* Exercise goal
If a line in the data below contains the word "agent", copy it out.

***

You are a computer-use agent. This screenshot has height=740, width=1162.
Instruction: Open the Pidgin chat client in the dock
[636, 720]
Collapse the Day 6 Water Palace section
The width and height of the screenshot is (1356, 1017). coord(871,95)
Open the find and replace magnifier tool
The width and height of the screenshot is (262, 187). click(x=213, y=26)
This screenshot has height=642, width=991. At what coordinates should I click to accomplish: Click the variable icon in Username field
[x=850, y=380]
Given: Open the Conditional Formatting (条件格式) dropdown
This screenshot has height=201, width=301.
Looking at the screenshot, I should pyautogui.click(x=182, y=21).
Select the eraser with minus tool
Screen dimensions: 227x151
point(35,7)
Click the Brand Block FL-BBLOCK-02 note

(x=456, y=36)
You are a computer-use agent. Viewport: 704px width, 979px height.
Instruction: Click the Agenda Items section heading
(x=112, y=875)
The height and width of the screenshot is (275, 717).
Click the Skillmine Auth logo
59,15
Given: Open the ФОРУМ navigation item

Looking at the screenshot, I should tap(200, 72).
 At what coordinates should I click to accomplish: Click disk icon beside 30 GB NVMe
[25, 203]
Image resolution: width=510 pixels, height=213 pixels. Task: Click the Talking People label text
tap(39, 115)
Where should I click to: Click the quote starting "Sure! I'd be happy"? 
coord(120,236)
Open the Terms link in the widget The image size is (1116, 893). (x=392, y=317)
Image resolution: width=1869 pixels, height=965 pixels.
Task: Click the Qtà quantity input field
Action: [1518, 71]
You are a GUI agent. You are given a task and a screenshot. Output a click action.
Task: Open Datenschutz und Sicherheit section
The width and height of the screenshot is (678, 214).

***

* Output
You are a computer-use agent. This screenshot has height=740, width=1162.
You are a computer-use agent. Viewport: 704px width, 979px height.
You are a GUI agent. You are given a task and a screenshot. Output a click action.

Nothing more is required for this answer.